Additionally, while the Lion USB seemed to boot a little faster than High Sierra, it would hang at the Language Select menu for a good 10+ minutes, unresponsive. Mouse would move, but not respond to clicks. Display would auto-sleep and was able to return. But otherwise just unresponsive.
At this stage, I broke down and pulled the hard drive, tossed it in my dock for testing.
The original drive produced a couple weird results. Namely, what should have been an 8192KB cache only reported as ~7202KB, and the drive would only report as Sata 1.5 instead of 3, with speeds that seemed to match. SMART data otherwise reported normal.
So, I swapped the drive with a newer Hitachi 320GB I had that tested much better.
This did not change the Mini's behavior at all.
But at least I knew I could trust the drive now.
After a few more (unchanged) attempts at High Sierra and Lion, and fell back to Snow Leopard and gave it a shot. Initially, it went the same...slow to boot from USB, hung for a while at Language, install seemed to stall at places but seemed to complete after roughly 30-45 minutes. Like the others, this one errors at the end of install, but this time it was a "couldn't boot from target drive" error or some such and directed me to the Startup Drive utility. Startup Drive utility gave a bless error -- drive couldn't be unmounted, I determined. A simple reboot and we were on our way....
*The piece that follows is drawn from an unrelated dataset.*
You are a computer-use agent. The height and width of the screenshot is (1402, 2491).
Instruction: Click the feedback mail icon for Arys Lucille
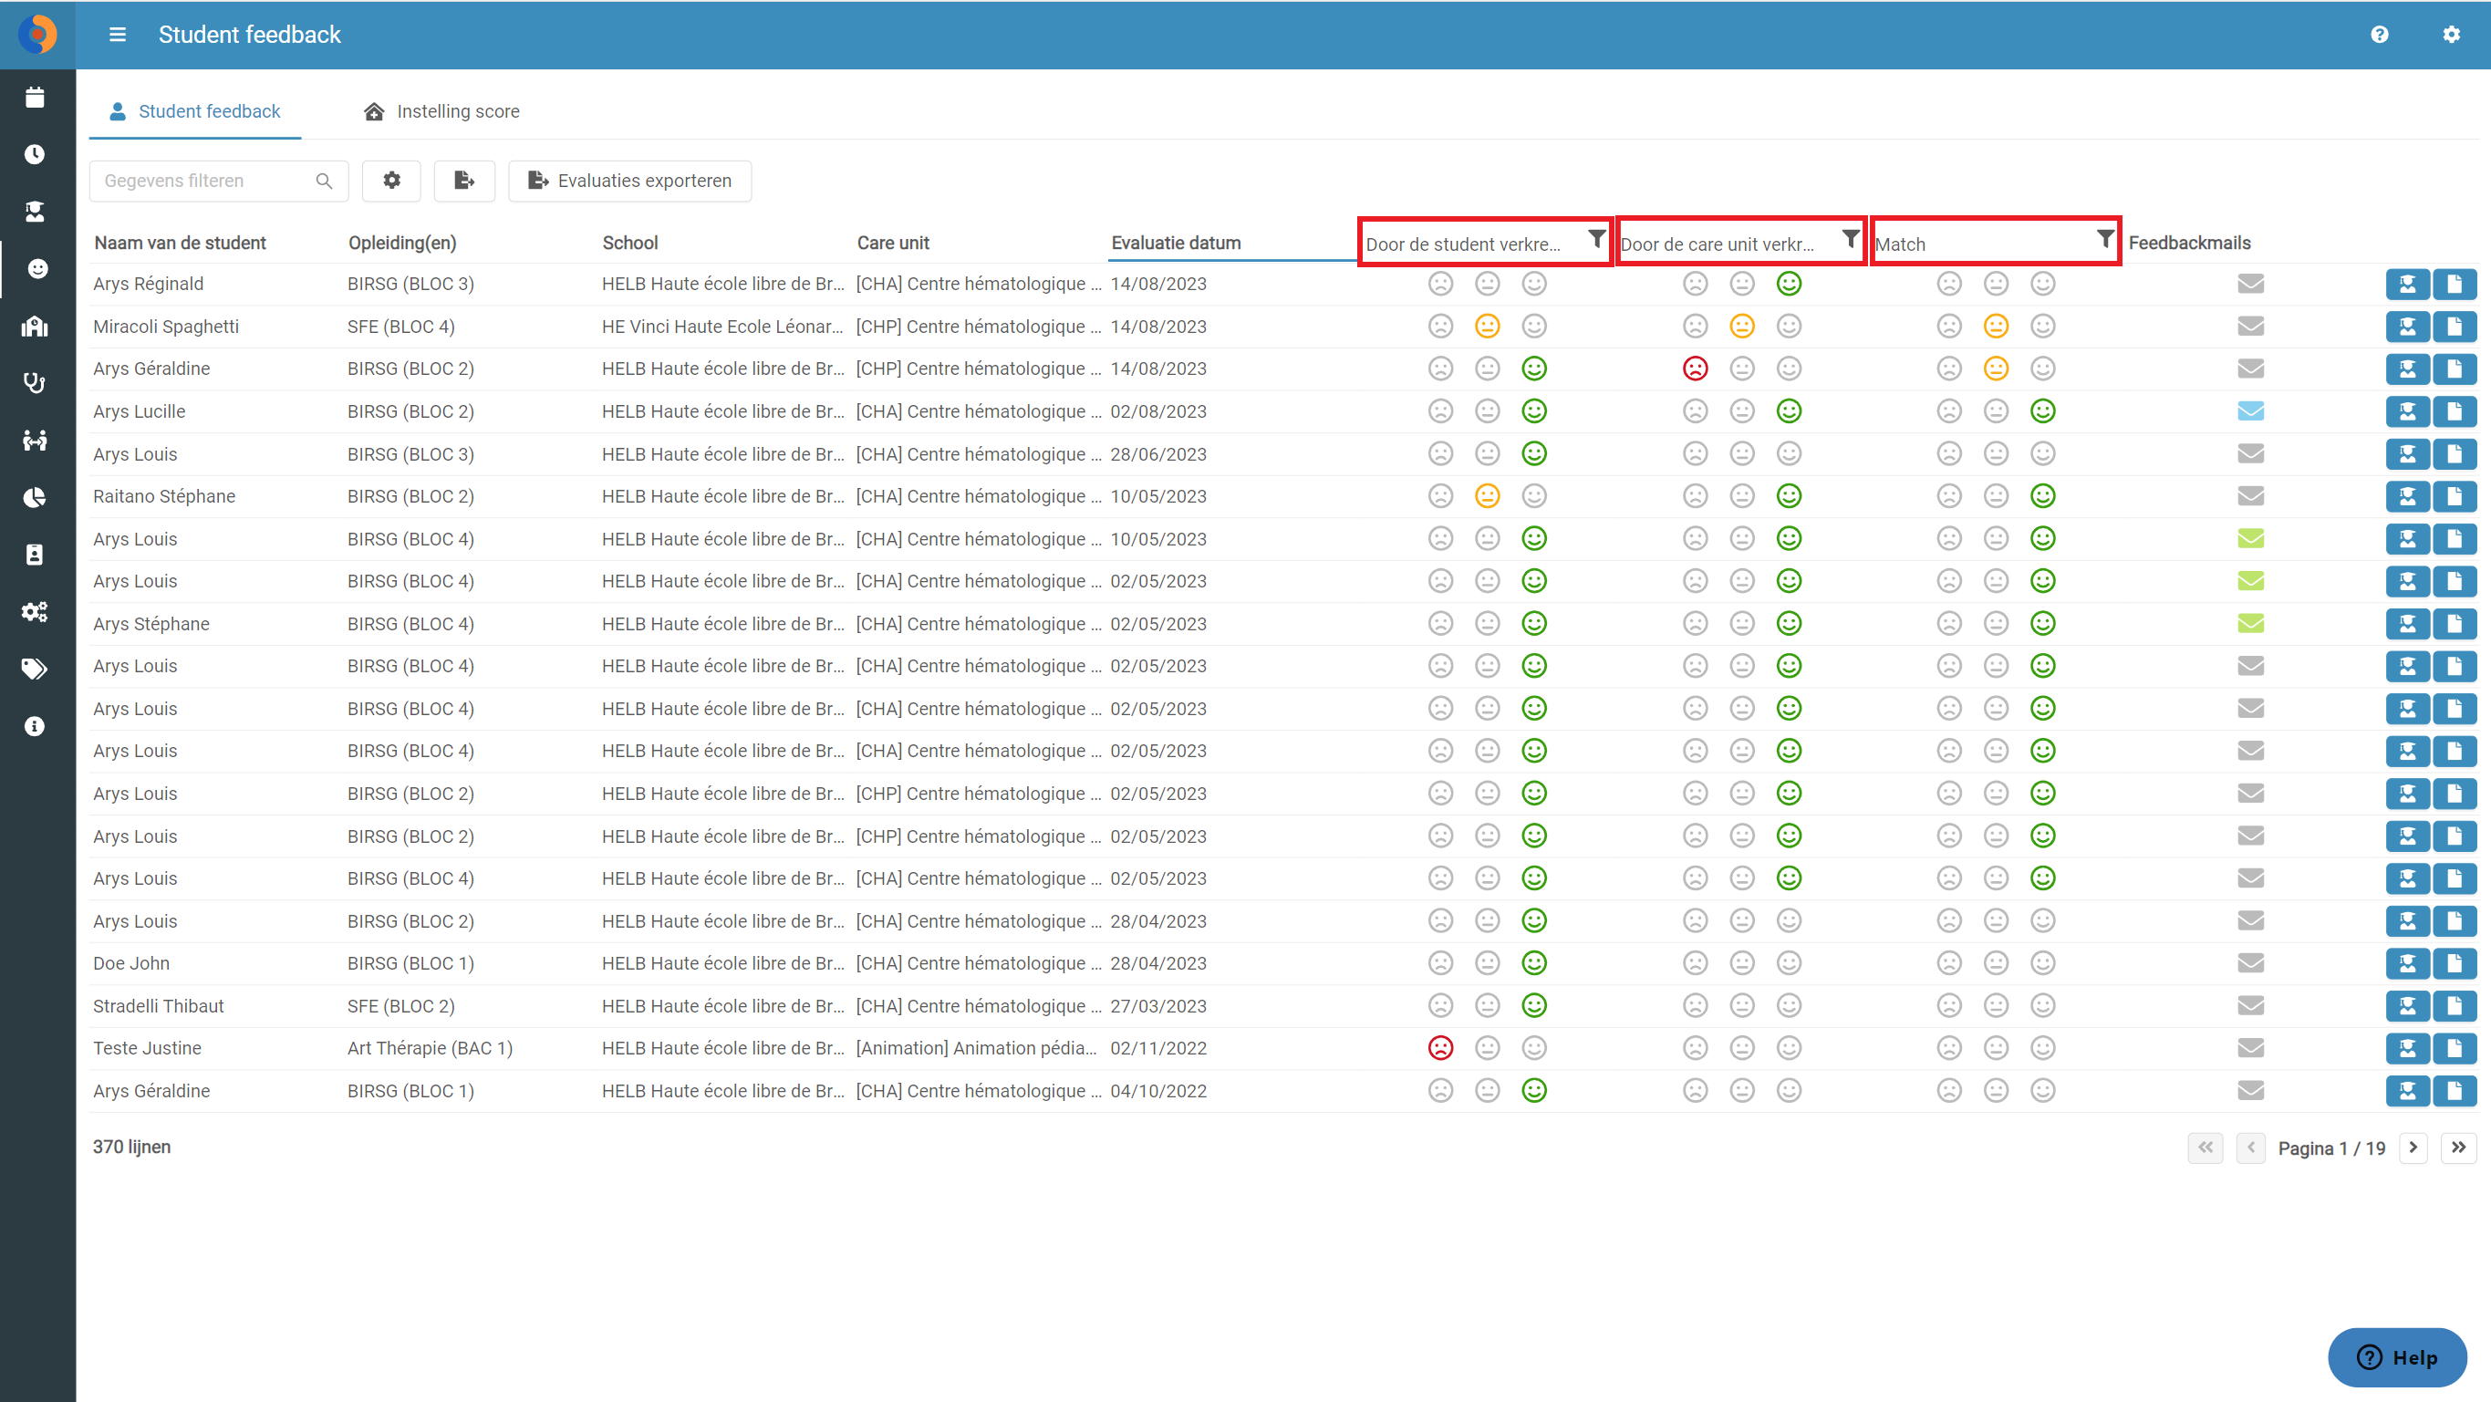2251,412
Snow Leopard booted into intial setup. Like the install, it hung for quite a while at Language. But once things reached desktop, it seemed smooth-ish. Likewise, on reboot, the desktop remains unresponsive for several minutes. And, while in use, there are frequent freezes (still with mouse movement) that can last 1-5 minutes.
While installing system updates for Snow Leopard, the system reboots fairly quickly, but hangs on the update screen for a while. A hazy, purple screen overlay...like the screen hasn't fully faded in yet...you can still faintly see the Software Update window behind it, and you can see the progress bar moving, but the mouse cursor is also locked. As updates reach around the 75% mark, the screen will come fully into focus and mouse movement is restored.
While the system *seems* to be operating within acceptable temps, I can't help but wonder if this is all some sort of thermal issue. (MFC reports the CPU die temps as 50's on average, and haven't seen it about 66 yet -- interestingly, when things are "frozen", I can still watch things like MFC updating every couple seconds -- but MFC also doesn't appear to be showing the GPU temp.) I'm debating pulling the board and refreshing the heatsinks to see if that helps any.
I've not yet been able to run ASD on the system yet. I'm still working on getting ASD 3S139. (That should have been my first step, but I apparently lost my old archive torrent which had individual files, and am waiting on a full 50+GB archive to download. Perhaps tomorrow.)
As old as this thing is, it doesn't hardly seem worth the trouble, but I'm very very stubborn, and I'd really like to reach a point where I can get this thing stable, add some ram to it, maybe an SSD, and have a nice little productivity box running High Sierra tucked discreetly away on my desk.